Nov 16, 2016

Australian Aborigine?

This was a glorious time and place.
To think about it would remove me from it by
setting me in opposition as an observer.
I did not want that; let all be one.

Mary Ellen White

Aboriginal Man (izsmile.com)
We didn’t get to meet many Australian Aborigines as they usually, and understandably, flee from tourists.  Their world, as for many other indigenous people, has been chattered.  Still we felt we had to share what Australia thinks makes up an Aborigine to better understand where they stand.

Definition of an Australian Aborigine (Wikipedia):

From 1869 until well into the 1970s, Indigenous children under 12 years of age, with 25% or less Aboriginal blood were considered "white" and were often removed from their families by the Australian Federal and State government agencies and church missions, under acts of their respective parliaments in order that they would have "a reasonable chance of absorption into the white community to which they rightly belong".  Grey areas in determination of ethnicity led to people of mixed ancestry being caught in the middle of divisive policies which often led to absurd situations:
In 1935, an Australian of part Indigenous descent left his home on a reserve to visit a nearby hotel where he was ejected for being Aboriginal. He returned home but was refused entry to the reserve because he was not Aboriginal. He attempted to remove his children from the reserve but was told he could not because they were Aboriginal. He then walked to the next town where he was arrested for being an Aboriginal vagrant and sent to the reserve there.
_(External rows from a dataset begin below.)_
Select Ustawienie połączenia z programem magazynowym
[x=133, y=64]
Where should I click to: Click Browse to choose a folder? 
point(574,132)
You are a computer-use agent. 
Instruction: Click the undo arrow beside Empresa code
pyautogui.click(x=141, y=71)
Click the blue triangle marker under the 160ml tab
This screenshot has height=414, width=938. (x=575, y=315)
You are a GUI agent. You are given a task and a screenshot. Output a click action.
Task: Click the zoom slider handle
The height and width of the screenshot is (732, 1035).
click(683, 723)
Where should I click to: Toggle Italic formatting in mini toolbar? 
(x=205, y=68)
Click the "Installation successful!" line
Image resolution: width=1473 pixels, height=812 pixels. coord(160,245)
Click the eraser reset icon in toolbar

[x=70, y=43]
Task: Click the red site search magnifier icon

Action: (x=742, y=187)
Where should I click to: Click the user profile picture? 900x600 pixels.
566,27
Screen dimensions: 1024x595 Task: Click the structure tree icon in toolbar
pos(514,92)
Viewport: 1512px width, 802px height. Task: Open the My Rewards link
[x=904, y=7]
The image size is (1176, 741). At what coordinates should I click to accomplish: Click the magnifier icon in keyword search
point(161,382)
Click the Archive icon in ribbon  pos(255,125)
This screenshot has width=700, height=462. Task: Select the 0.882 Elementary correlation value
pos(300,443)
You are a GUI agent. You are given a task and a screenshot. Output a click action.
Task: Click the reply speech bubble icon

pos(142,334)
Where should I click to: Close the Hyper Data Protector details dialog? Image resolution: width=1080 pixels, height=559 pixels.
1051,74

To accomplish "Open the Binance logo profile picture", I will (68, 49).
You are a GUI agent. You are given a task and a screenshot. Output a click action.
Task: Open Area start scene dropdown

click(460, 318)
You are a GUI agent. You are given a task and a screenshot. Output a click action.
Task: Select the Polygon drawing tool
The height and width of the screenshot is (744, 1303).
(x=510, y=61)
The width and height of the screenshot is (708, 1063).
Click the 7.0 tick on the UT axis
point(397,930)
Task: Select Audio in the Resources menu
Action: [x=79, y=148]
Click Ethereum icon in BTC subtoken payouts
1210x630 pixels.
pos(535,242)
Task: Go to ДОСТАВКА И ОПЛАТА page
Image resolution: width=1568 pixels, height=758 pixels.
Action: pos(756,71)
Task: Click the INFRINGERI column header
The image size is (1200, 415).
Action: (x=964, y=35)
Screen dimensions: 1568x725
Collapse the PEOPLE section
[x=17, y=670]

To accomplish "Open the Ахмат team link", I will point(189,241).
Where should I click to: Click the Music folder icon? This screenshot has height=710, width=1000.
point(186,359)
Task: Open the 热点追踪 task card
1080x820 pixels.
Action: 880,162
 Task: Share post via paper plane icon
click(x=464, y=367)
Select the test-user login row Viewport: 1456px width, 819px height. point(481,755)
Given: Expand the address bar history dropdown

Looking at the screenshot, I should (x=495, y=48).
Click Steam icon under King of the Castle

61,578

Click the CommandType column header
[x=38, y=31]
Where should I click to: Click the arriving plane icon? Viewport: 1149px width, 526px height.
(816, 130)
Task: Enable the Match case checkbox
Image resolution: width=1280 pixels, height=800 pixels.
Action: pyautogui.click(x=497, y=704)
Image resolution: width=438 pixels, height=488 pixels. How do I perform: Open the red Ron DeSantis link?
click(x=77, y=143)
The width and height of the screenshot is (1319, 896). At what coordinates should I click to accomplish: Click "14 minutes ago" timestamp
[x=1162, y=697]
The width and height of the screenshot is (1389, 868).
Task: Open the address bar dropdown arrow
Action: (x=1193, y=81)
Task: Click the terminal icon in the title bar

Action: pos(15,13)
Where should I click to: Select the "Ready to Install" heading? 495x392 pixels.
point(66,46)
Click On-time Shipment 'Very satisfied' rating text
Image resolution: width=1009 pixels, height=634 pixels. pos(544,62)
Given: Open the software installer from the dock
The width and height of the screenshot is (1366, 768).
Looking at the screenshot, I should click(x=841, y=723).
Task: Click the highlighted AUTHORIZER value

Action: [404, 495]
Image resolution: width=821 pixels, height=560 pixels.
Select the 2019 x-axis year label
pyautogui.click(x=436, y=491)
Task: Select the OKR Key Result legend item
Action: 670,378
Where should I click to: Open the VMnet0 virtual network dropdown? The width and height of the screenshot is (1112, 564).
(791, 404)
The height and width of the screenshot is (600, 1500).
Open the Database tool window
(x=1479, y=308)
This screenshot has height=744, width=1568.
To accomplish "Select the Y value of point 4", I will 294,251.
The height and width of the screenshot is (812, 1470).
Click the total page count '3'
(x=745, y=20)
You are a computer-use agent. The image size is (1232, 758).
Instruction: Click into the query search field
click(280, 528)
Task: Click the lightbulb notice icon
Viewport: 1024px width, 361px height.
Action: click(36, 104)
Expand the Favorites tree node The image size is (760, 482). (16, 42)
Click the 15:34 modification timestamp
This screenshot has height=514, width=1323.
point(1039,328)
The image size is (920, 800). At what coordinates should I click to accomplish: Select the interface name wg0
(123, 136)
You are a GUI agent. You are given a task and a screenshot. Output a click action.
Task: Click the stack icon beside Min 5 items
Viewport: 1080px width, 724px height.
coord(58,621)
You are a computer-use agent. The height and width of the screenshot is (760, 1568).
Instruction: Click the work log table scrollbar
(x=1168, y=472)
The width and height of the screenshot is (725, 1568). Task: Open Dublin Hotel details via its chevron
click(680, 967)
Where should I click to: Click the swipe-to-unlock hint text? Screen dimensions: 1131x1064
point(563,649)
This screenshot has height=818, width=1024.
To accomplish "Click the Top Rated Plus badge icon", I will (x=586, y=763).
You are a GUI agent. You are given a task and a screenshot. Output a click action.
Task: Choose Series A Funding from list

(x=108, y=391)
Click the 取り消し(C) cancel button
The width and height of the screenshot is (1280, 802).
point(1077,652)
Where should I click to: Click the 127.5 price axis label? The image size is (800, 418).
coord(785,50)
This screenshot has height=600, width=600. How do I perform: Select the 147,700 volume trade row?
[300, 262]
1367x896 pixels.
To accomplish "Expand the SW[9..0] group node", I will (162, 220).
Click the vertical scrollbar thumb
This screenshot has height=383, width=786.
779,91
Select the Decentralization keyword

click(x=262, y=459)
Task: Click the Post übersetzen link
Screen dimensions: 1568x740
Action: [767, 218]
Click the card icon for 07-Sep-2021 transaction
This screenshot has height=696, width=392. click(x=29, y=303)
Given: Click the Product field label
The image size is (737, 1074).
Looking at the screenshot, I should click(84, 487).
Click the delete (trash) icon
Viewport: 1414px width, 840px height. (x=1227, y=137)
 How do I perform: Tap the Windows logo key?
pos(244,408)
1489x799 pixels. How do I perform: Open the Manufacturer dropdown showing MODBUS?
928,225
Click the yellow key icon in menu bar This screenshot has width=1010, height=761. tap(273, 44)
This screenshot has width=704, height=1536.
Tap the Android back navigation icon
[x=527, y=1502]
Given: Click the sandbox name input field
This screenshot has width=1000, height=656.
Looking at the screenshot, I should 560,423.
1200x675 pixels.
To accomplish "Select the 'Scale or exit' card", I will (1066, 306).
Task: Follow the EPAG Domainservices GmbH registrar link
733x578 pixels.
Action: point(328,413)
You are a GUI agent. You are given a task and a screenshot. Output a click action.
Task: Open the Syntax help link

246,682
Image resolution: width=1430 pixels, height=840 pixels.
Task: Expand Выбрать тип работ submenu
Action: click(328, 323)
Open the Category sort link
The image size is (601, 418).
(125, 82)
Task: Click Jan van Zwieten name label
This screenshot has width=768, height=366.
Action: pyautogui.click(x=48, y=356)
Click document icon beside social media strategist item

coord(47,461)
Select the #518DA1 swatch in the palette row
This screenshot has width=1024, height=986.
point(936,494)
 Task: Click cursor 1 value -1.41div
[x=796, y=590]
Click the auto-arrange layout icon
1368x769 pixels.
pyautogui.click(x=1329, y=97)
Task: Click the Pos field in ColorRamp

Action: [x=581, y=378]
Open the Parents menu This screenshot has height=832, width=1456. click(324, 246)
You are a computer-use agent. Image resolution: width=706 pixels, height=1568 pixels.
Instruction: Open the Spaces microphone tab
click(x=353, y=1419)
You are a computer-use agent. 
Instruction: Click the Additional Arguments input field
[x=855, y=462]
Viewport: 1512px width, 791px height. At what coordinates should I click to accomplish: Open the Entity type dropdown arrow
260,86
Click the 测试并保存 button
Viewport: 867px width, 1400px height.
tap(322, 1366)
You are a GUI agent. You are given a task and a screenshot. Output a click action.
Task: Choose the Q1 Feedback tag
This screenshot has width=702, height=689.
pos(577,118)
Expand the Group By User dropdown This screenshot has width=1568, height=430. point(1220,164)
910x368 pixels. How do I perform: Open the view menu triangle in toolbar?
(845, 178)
During World War II he tried to enlist but was rejected because he was an Aborigine so he moved to another state where he enlisted as a non-Aborigine. After the end of the war he applied for a passport but was rejected as he was an Aborigine, he obtained an exemption under the Aborigines Protection Act but was now told he could no longer visit his relatives as he was not an Aborigine. He was later told he could not join the Returned Servicemen’s Club because he was an Aborigine.
In 1983 the High Court of Australia defined an Aboriginal or Torres Strait Islander as "a person of Aboriginal or Torres Strait Islander descent who identifies as an Aboriginal or Torres Strait Islander and is accepted as such by the community in which he or she lives".

The ruling was a three-part definition comprising descent, self-identification and community identification. The first part – descent – was genetic descent and unambiguous, but led to cases where a lack of records to prove ancestry excluded some. Self- and community identification were more problematic as they meant that an Indigenous person separated from her or his community due to a family dispute could no longer identify as Aboriginal.

As a result, there arose court cases throughout the 1990s in which excluded people demanded that their Aboriginality be recognized. In 1995, Justice Drummond ruled "… either genuine self-identification as Aboriginal alone or Aboriginal communal recognition as such by itself may suffice, according to the circumstances." This contributed to an increase of 31% in the number of people identifying as Indigenous Australians in the 1996 census when compared to the 1991 census.

Judge Merkel in 1998 defined Aboriginal descent as technical rather than real – thereby eliminating a genetic requirement. This decision established that anyone can classify him or herself legally as an Aboriginal, provided he or she is accepted as such by his or her community.